The act also doubles rental fees on onshore leases by imposing a new fee on submitting land for leasing and increases onshore royalty rates to nearly 17% from the previous rate of 12.5%. Such measures will hike expenses for smaller drillers and discourage energy production, according to the letter.
Simultaneously, the bill will accelerate large oil and gas companies’ green transition by providing substantial tax credits for carbon capture, hydrogen, and biofuels at a time when firms like Exxon are accelerating investments in renewable energy to phase out fossil fuels by 2050, mirroring the Biden administration’s climate agenda.
Exxon and Occidental both have large carbon capture projects underway, and the bill would give them more time to claim the incentive, as well as a higher credit of up to $180 per ton for operations that take carbon dioxide directly out of the atmosphere, according to Bloomberg. Such projects could earn up to $85 per ton of carbon dioxide gathered, up from the current $50 per ton.
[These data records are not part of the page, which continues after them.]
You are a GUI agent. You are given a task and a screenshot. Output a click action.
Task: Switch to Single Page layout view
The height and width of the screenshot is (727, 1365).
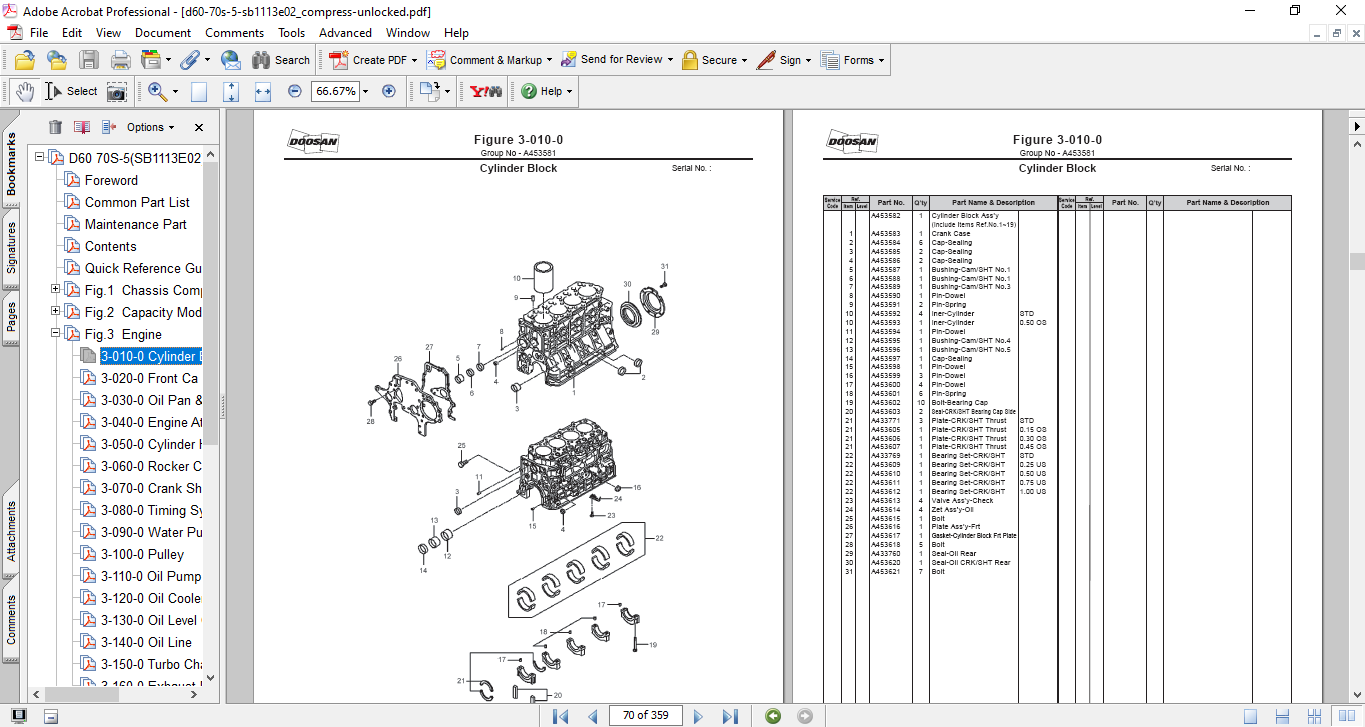click(1250, 716)
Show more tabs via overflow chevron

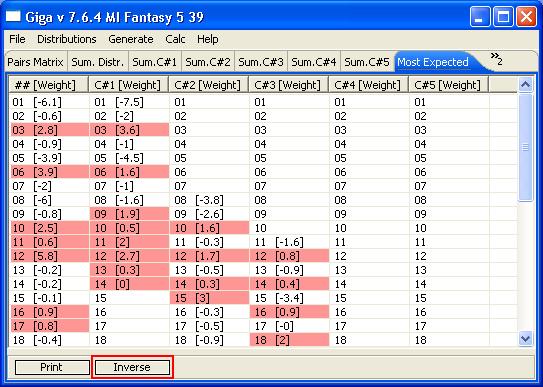point(496,59)
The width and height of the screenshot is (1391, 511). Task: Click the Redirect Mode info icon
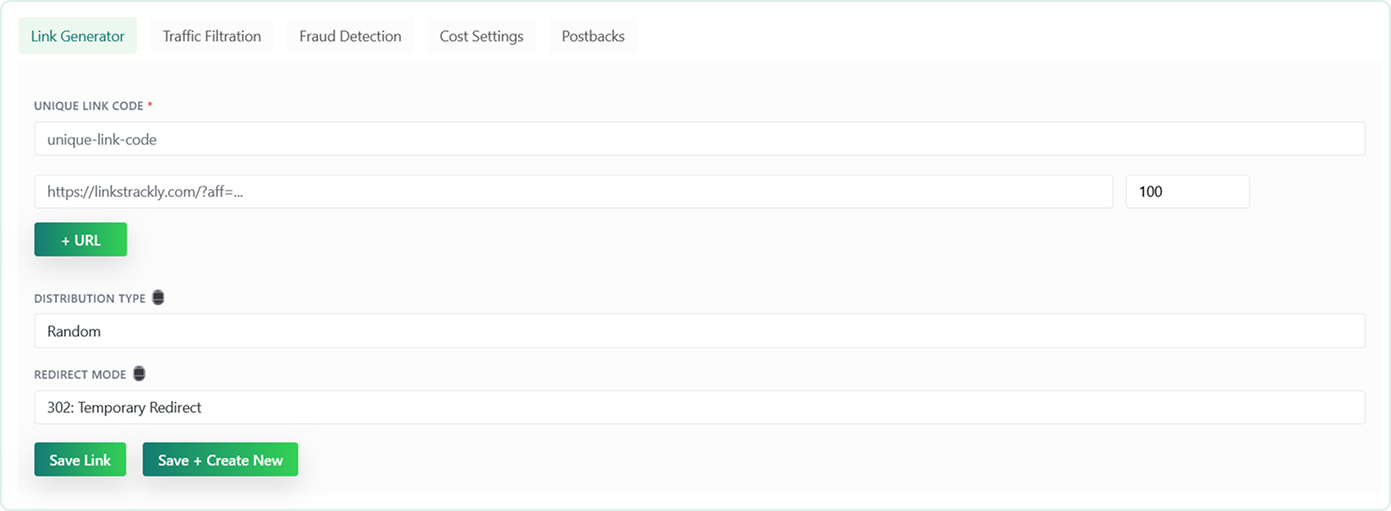[139, 374]
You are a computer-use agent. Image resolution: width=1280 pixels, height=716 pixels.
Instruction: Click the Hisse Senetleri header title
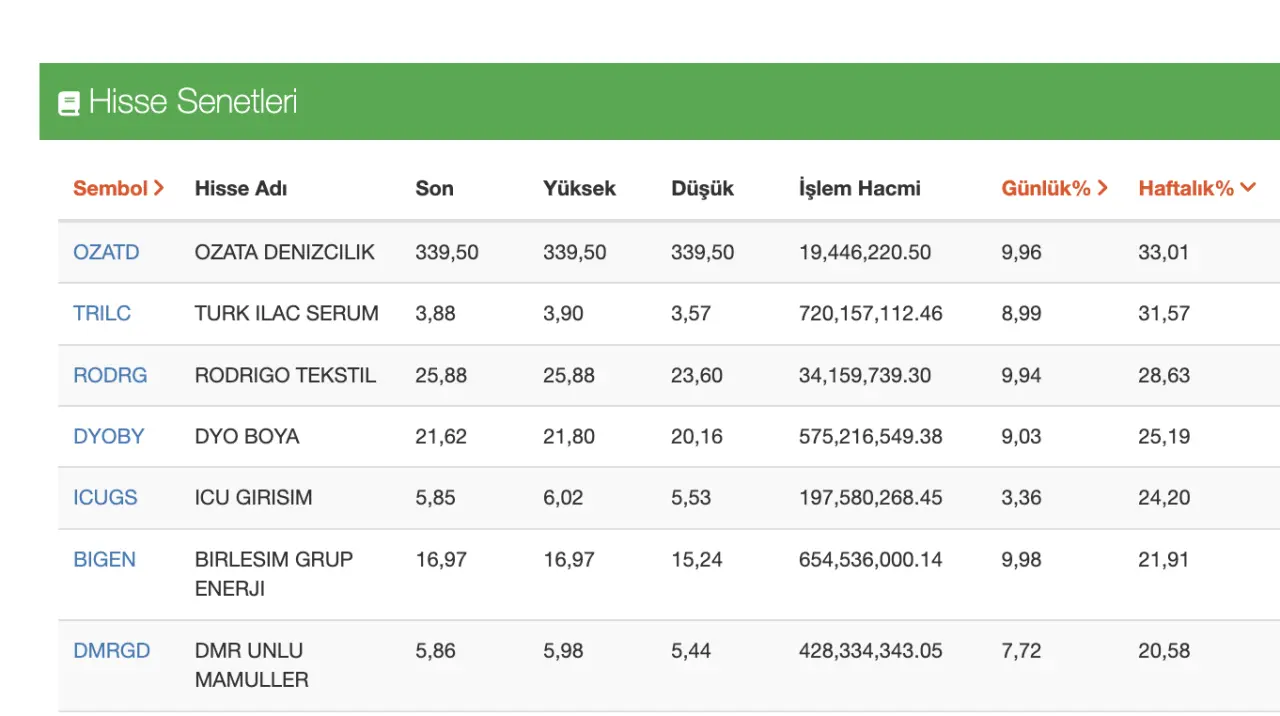(193, 102)
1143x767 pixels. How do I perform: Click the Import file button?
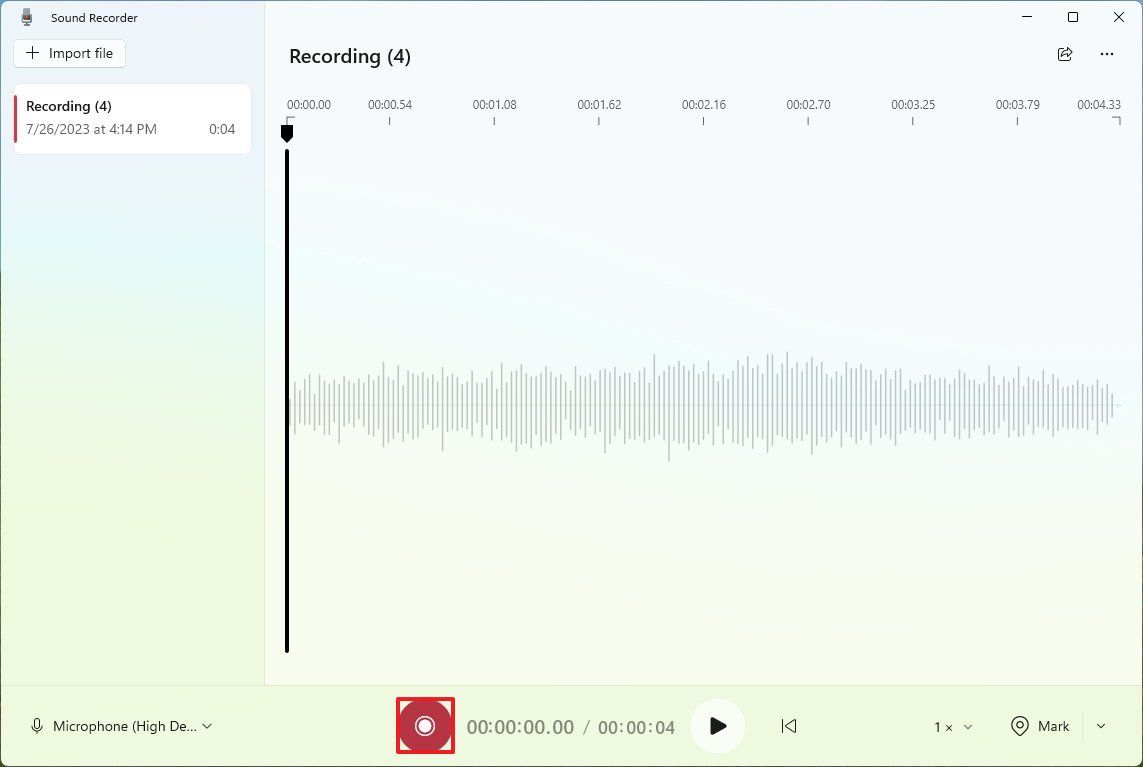point(70,53)
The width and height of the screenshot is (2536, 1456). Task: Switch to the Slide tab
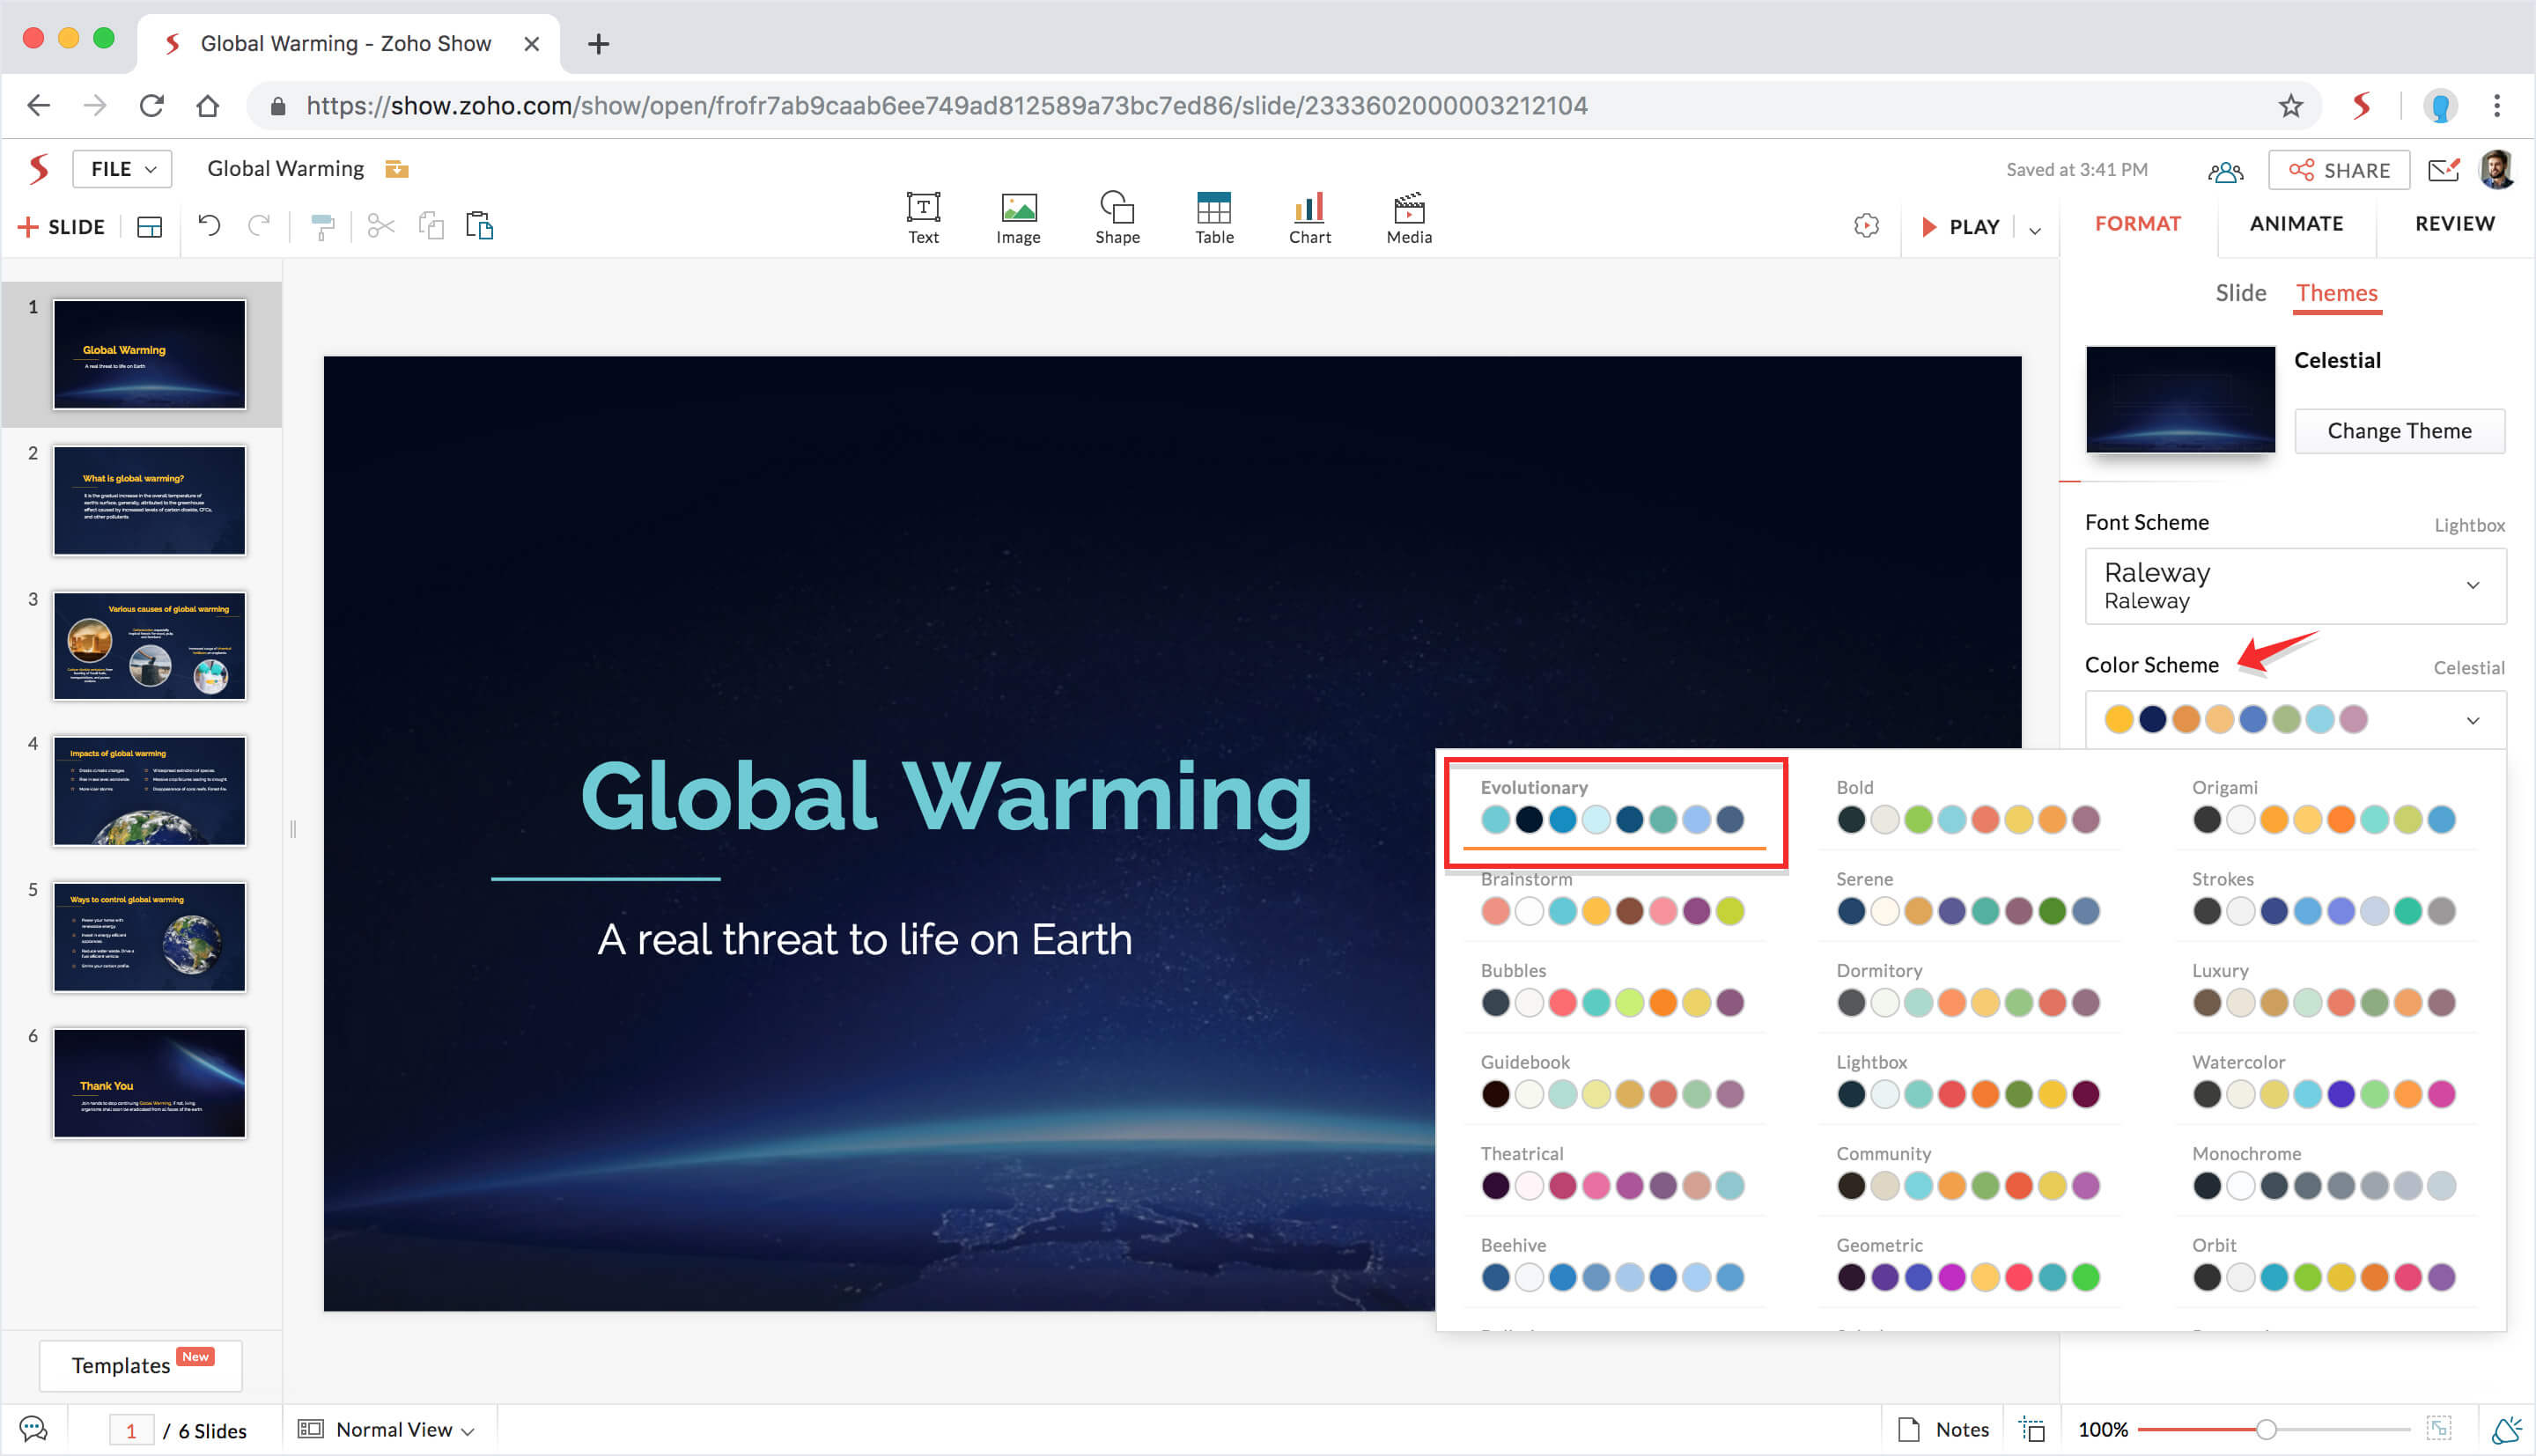[x=2239, y=293]
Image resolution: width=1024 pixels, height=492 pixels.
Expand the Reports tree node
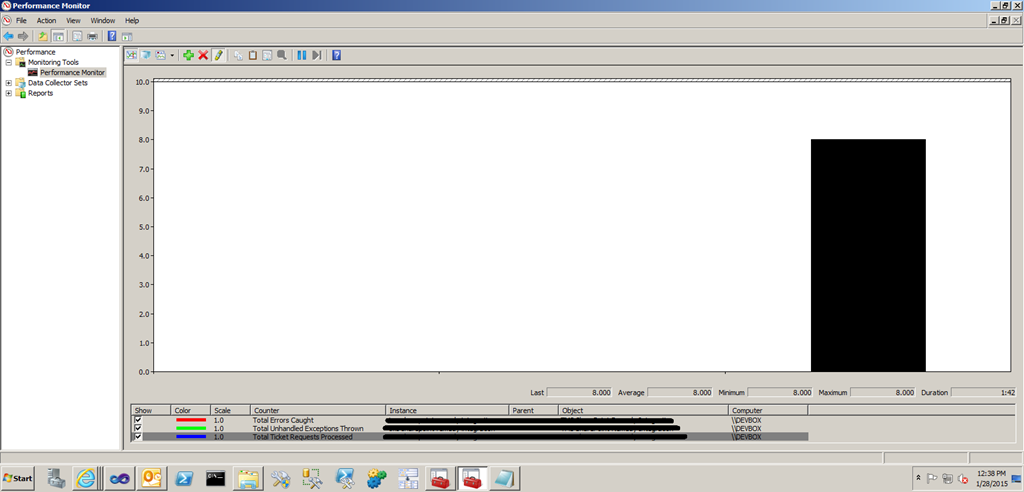[9, 93]
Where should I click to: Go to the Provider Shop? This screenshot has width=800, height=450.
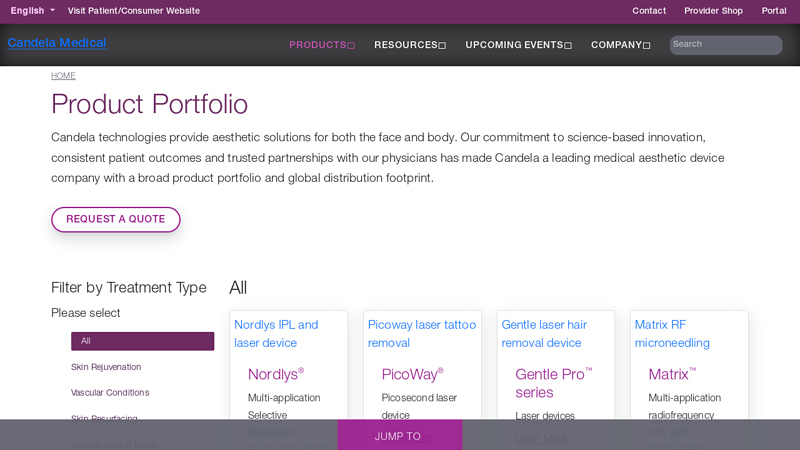tap(713, 11)
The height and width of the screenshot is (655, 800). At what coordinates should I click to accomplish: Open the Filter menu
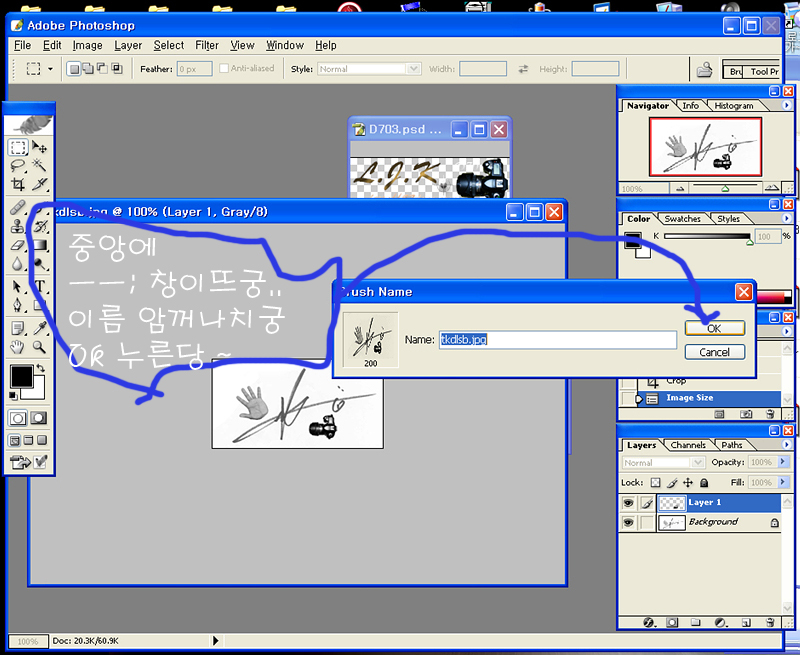click(x=207, y=45)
Meanwhile, the nation’s 9,000 smaller, independent oil and natural gas explorers may lack the funding to refine their carbon capture capabilities and investment in renewables.
“We engage in carbon capture as well, but we’re not focused on getting a handout for it,” Kathleen Sgamma, president of the Western Energy Alliance, which represents scores of oil and gas companies, told Bloomberg.
Exxon, Occidental, BP and Shell did not immediately respond to the Daily Caller News Foundation’s request for comment.